Activity:
All lines from the one containing "Image resolution: width=531" down to the final line of the entries below: return them exactly.

[Records from a dataset]
▼

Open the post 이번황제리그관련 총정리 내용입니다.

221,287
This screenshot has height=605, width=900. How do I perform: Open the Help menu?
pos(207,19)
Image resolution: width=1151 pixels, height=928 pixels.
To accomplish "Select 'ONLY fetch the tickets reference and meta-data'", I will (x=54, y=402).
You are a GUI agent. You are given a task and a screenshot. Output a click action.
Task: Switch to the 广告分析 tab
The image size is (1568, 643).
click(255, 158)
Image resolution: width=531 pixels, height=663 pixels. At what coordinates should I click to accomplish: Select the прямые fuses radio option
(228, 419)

▲

Solution to this exercise:
Image resolution: width=531 pixels, height=663 pixels. At what coordinates should I click to accomplish: Select the прямые fuses radio option
(228, 419)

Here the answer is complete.